These workers and volunteers from Hawaii's Nature Conservancy and Department of Land and Natural Resources are digging deep to help provide a safe haven for a colony of wedgetail shearwaters on Molokai's north shore.
"It's easy to think that in a while they'll have a thousand or even more than a thousand pairs," said biologist Fern Duvall.
Over the past ten years this area covering about 920 acres was cleared of Keawe, which where feral cats are believed to have used hide in and ambush these ground burrowing seabirds.
"I think the greatest number killed by what turned to be a single cat was 143 in a single night," said Duvall.
Biologist Fern Duvall says many of the shearwaters found to have already been banded at Mo'omomi, are too young to mate.

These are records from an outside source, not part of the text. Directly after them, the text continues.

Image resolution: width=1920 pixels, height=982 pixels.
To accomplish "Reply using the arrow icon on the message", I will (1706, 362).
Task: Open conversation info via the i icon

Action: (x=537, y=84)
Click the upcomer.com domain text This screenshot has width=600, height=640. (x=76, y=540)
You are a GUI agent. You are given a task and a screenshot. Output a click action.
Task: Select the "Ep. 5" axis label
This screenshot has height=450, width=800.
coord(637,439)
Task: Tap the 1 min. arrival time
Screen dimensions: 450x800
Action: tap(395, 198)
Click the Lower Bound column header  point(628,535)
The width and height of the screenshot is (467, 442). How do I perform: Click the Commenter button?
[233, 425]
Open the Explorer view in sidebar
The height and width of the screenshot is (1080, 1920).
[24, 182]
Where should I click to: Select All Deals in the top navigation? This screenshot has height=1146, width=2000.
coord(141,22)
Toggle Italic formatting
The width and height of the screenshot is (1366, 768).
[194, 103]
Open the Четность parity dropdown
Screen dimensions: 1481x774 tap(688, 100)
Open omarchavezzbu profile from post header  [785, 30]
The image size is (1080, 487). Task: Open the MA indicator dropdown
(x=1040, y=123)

He has another explanation for the increase of shearwaters at the preserve.
" I think we'll find out that these birds are coming from other areas, it's the only way to explain the rapid growth," said Duvall.
The work is not easy. Shearwaters burrow deep in the sand and when taken out of their nests, they can pack a pretty hard bite.
"It actually does hurt, and if you pull away it hurts even more, because the side of the beak is actually like a razor," said volunteer Kristen Coeloho.
Shearwaters are not endangered, but they travel great distances bringing back vital marine nutrients to this special piece of shoreline in Hawaii.
More than 40 wedgetail shearwater birds were banded.
On Thursday the group will head to Kamaole park on Maui where they are expecting to band about 150.